I got the same equivalent resistance for all the three circuits which i think is a coincidence because i do not not know why the second circuit is equivalent to the first one (i drew that way because the in the first circuit it seems that all the resistors are in parallel).
I basically have two questions:Is the first circuit equivalent to the second circuit or the third circuit or both? Why is the second circuit equivalent to the first one if it is so?

donaldparida said:
It seems at first sight of the first circuit that all the resistors of resistance r are connected in parallel and i have thus simplified it to the second circuit. But then on numbering the nodes and redrawing the circuit i got the third circuit.
I got the same equivalent resistance for all the three circuits which i think is a coincidence because i do not not know why the second circuit is equivalent to the first one (i drew that way because the in the first circuit it seems that all the resistors are in parallel).
I basically have two questions:Is the first circuit equivalent to the second circuit or the third circuit or both? Why is the second circuit equivalent to the first one if it is so?
Yes, they are the same. All of the resistors are in parallel. Each resistor connects to the same two nodes.
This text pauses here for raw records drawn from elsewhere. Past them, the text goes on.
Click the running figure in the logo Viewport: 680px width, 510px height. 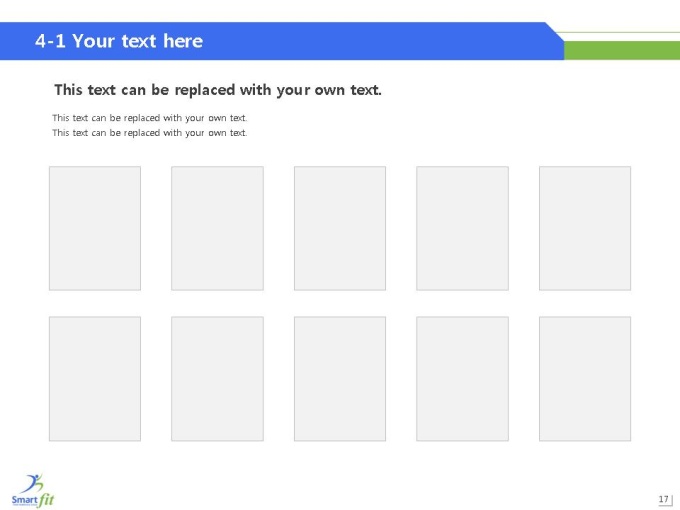tap(34, 483)
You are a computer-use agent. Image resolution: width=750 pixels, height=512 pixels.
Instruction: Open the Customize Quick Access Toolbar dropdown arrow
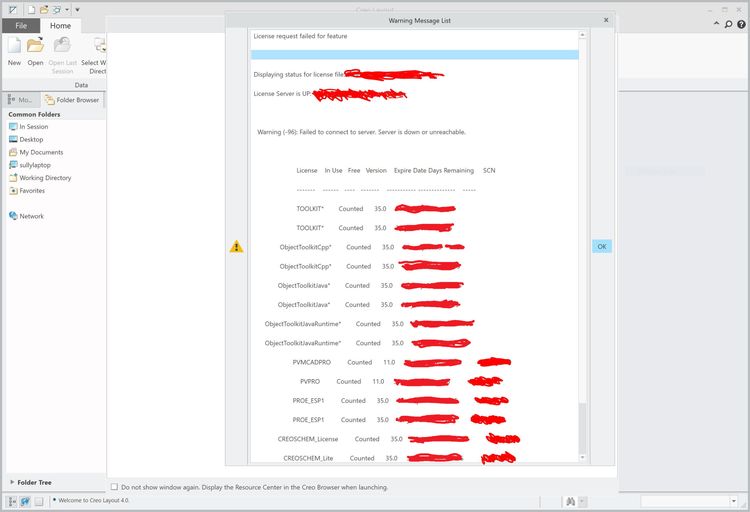pyautogui.click(x=77, y=10)
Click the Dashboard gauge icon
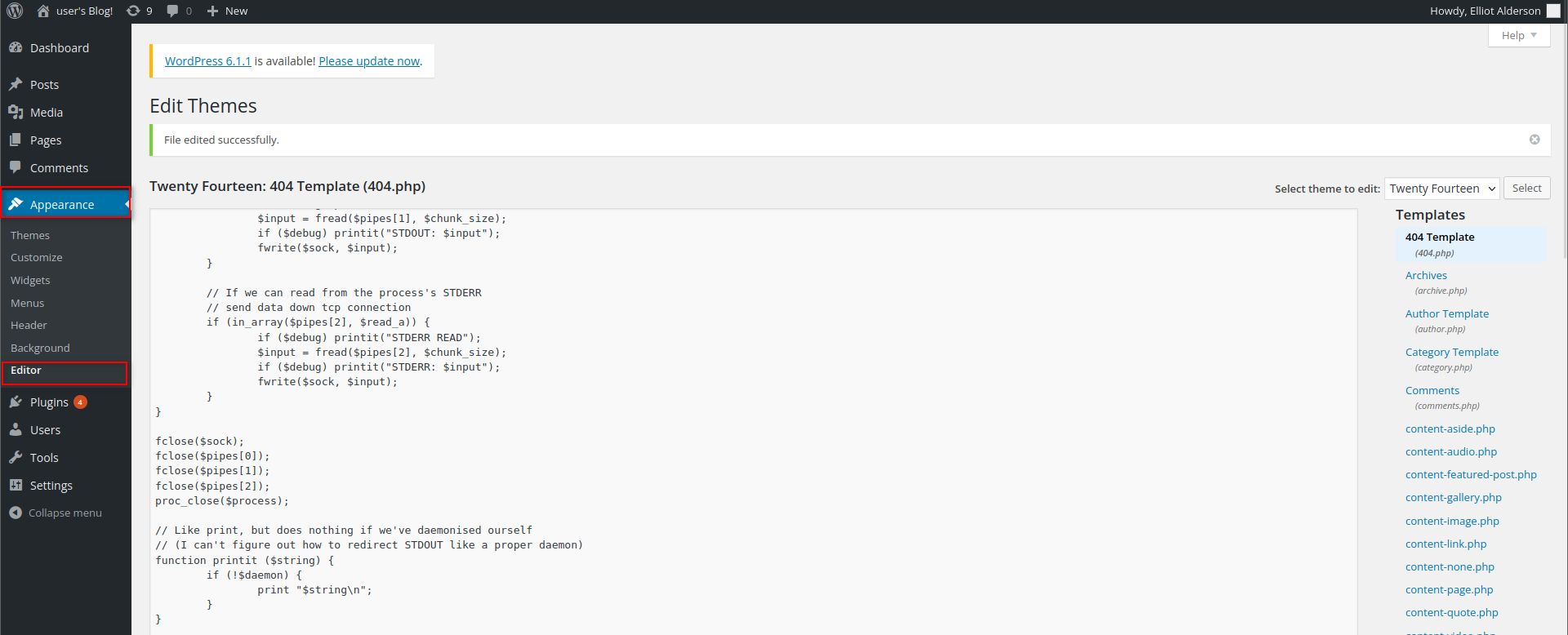 pyautogui.click(x=16, y=48)
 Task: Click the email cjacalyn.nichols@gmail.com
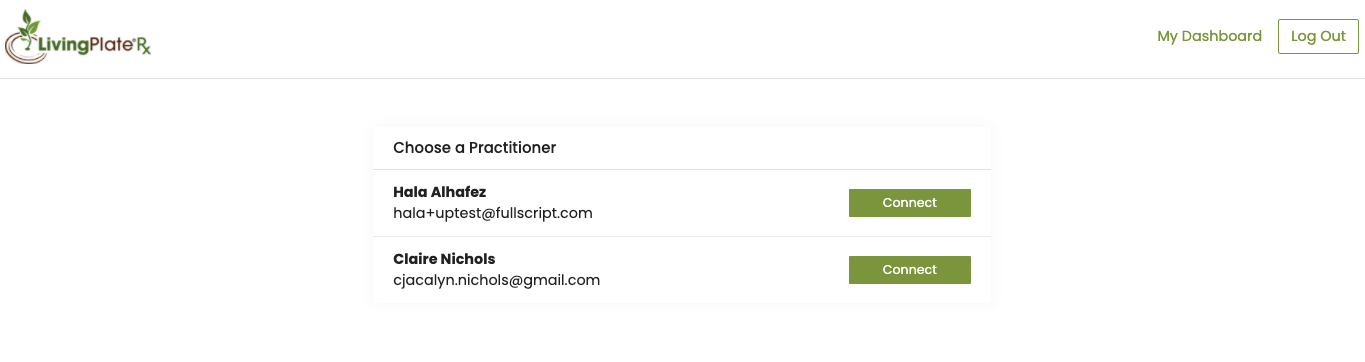(496, 280)
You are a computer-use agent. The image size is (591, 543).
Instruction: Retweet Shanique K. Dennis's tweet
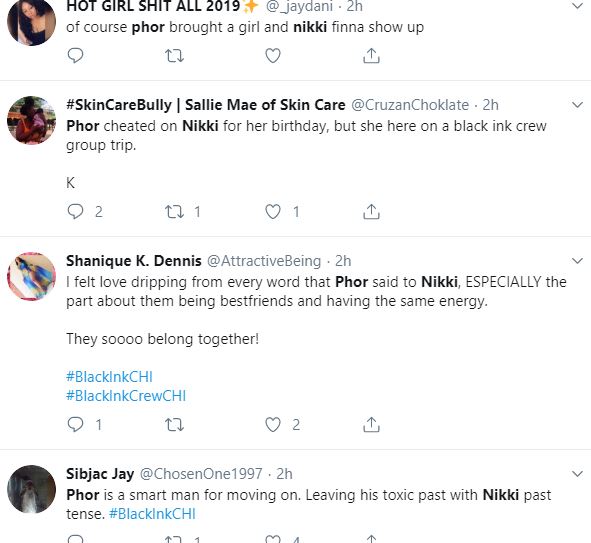click(175, 425)
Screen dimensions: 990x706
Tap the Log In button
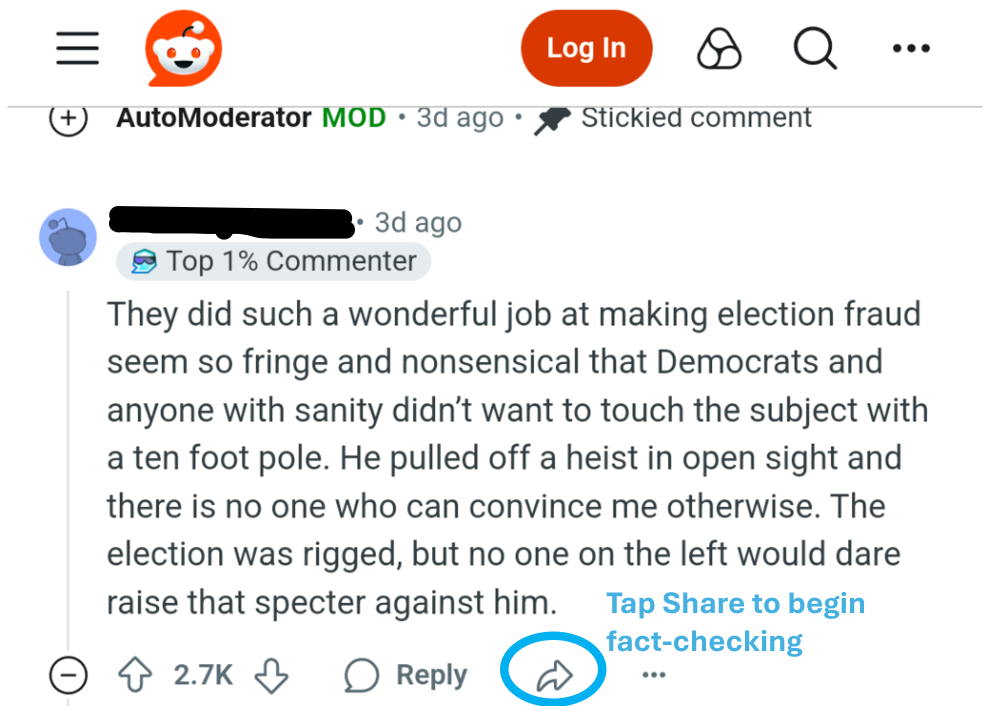click(x=586, y=47)
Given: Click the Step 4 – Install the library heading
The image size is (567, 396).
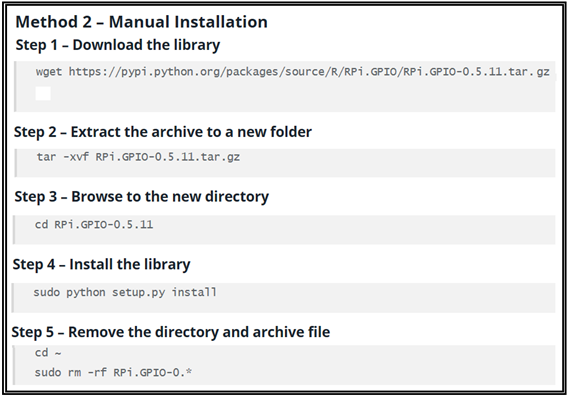Looking at the screenshot, I should [101, 264].
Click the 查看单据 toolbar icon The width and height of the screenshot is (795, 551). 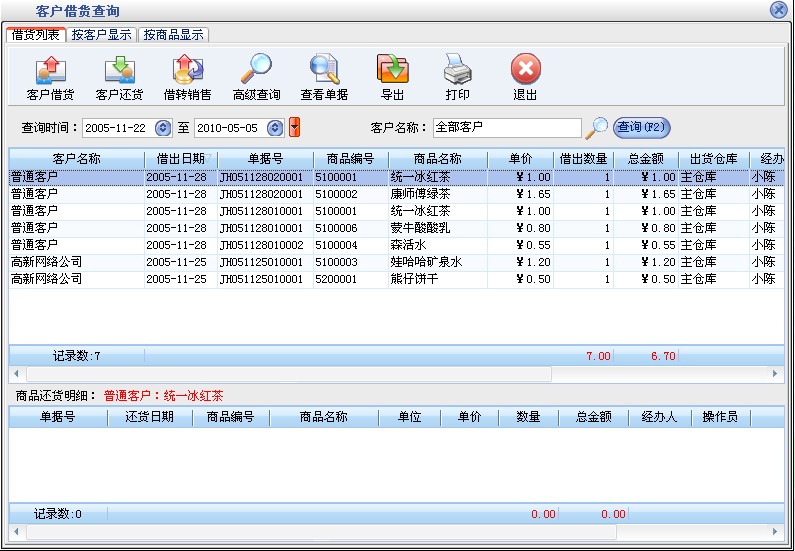point(324,72)
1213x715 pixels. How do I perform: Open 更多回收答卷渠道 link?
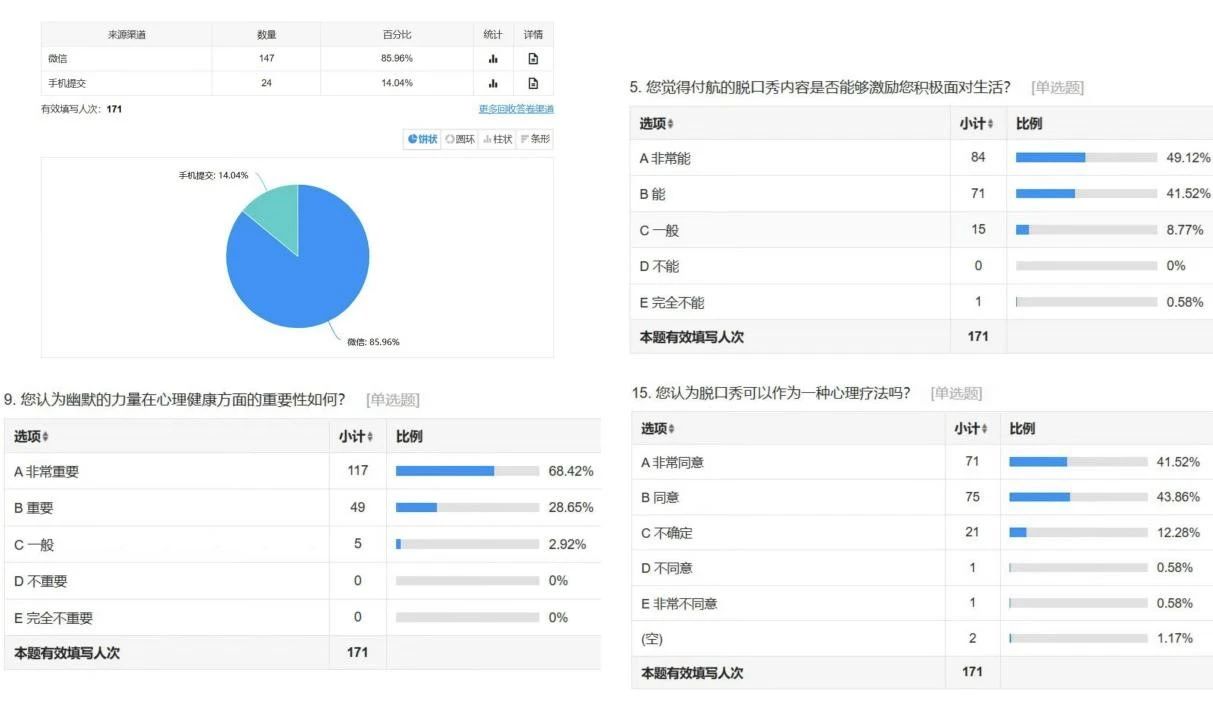(x=516, y=109)
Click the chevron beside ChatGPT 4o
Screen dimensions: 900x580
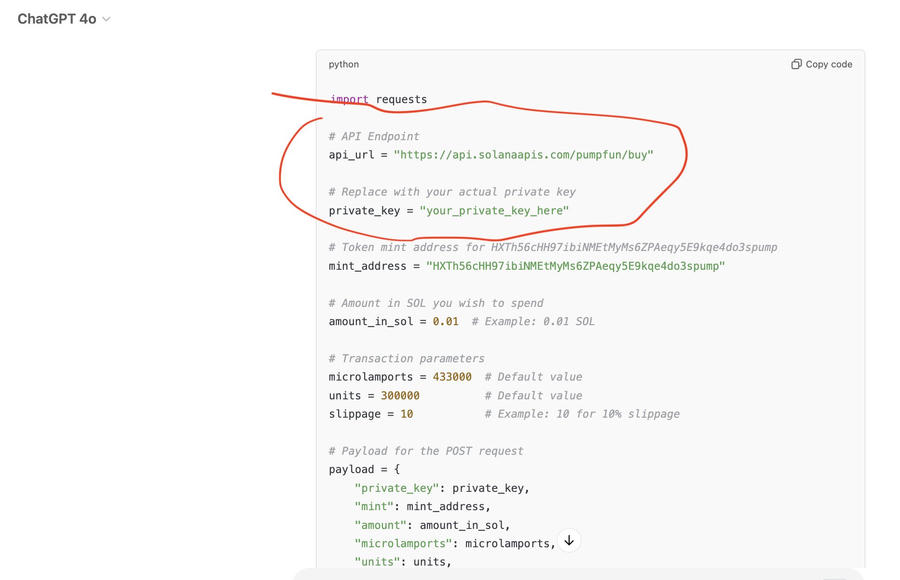tap(107, 19)
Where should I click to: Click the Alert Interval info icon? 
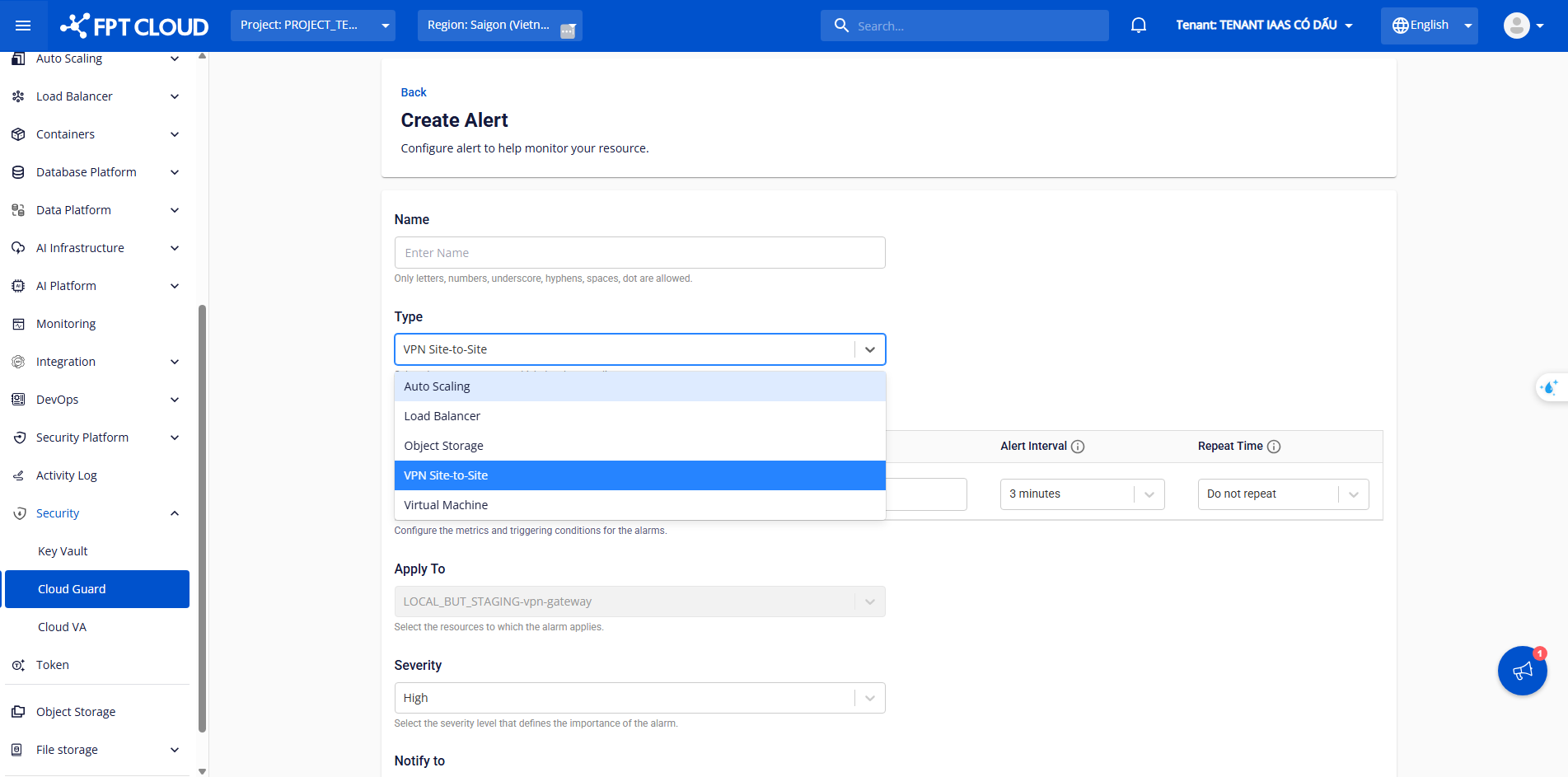tap(1078, 447)
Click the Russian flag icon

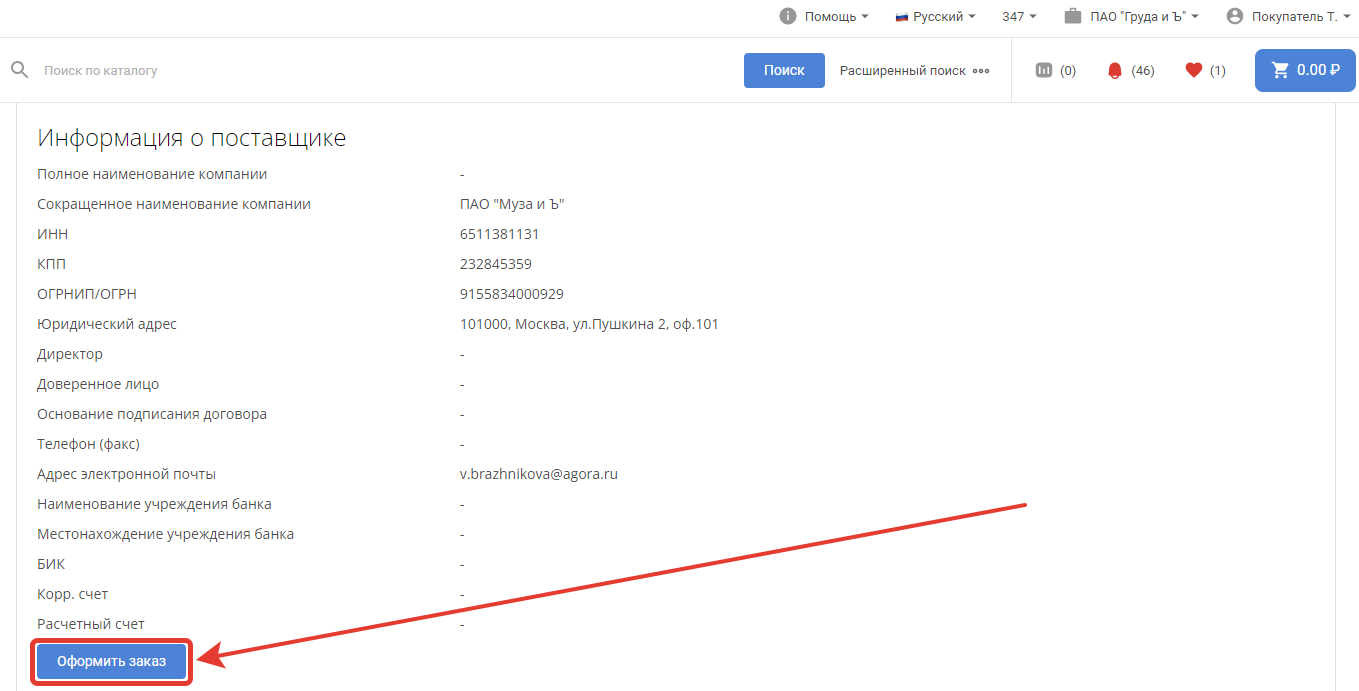click(x=901, y=17)
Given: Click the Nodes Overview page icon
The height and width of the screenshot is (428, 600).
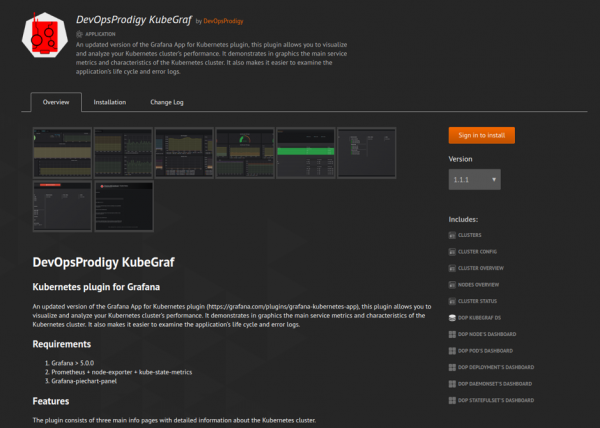Looking at the screenshot, I should coord(452,284).
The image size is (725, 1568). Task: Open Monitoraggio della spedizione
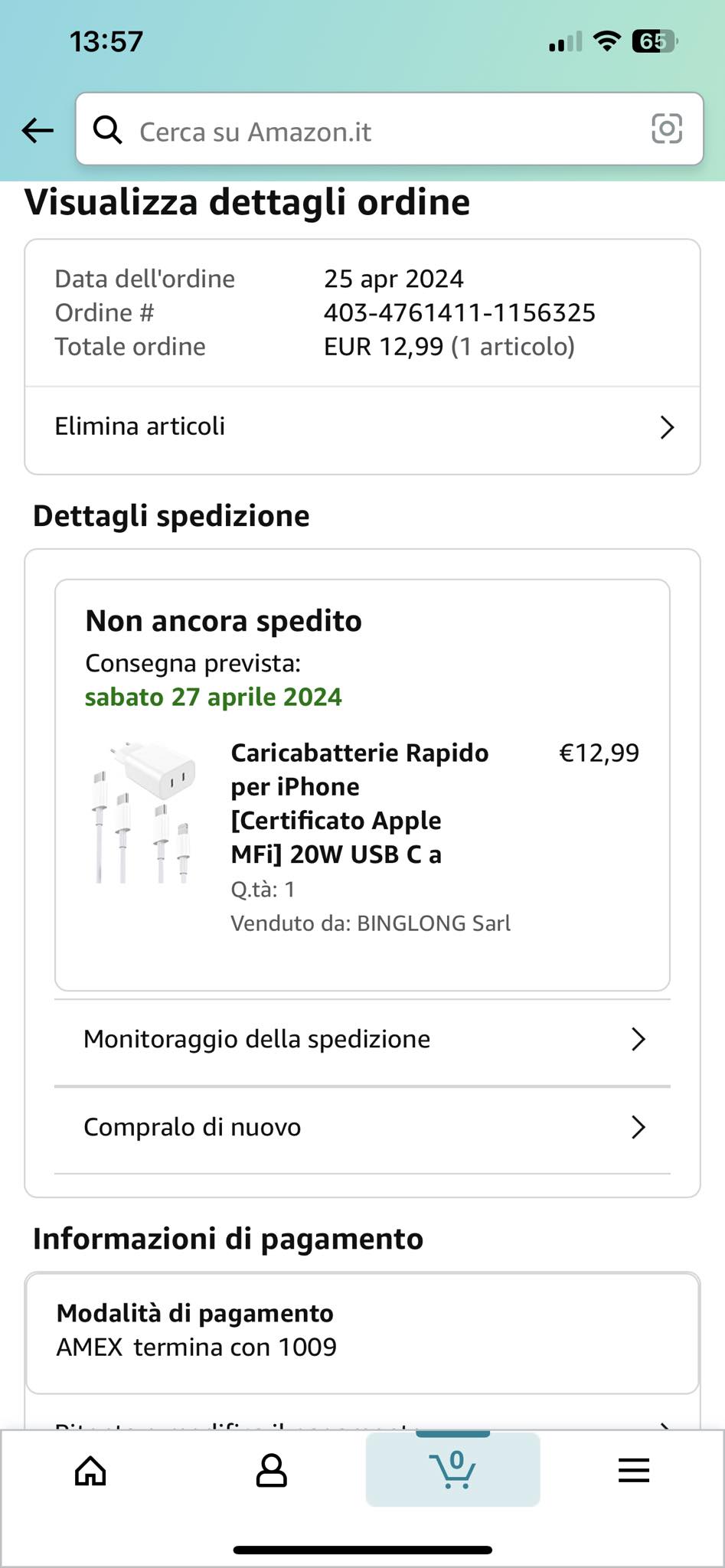(256, 1040)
Colour all wires connected to the (+)ve terminal red.
Colour all wires connected to the (–)ve terminal black.
Note that every resistor now has different coloured wire at each terminal.
If a component had a wire that was not coloured, then it would be connected to a third “node” in the circuit and you would need another colour. You do not need colours if you number the nodes wherever they connect to a component.

Two circuits are topologically the same if the components are the same and are connected to the same nodes.If you can work out the resistance of a network try this one. Imagine a cube with nodes at the corner points. Place a 12 ohm resistor on each edge to connect with the ends of two other edge resistors. Draw the cube of resistors. There will be 8 corner nodes and 12 edge resistors.
Pick two of the diagonally furthest apart corners of the eight resistor cube. Find the resistance between them.

donaldparida

## 1. Are the second and third circuits identical to the first one?

No, the second and third circuits are not necessarily identical to the first one. While they may have similar components and functions, they can also have key differences in design and purpose.

## 2. Can the second and third circuits be interchanged with the first one?

It depends on the specific circuits and their compatibility. In some cases, the second and third circuits may be interchangeable with the first one, but in others, they may not be suitable replacements.

## 3. Do the second and third circuits have the same capabilities as the first one?

Not necessarily. The second and third circuits may have different capabilities and limitations compared to the first one. It is important to carefully consider the specifications and functions of each circuit before use.

## 4. Are the second and third circuits connected to the first one?

It depends on the overall circuit design. In some cases, the second and third circuits may be connected to the first one, while in others, they may be completely separate systems.

## 5. Do the second and third circuits have the same input and output as the first one?

Again, it depends on the specific circuits and their design. While they may share some inputs and outputs, they can also have unique inputs and outputs that differ from the first circuit.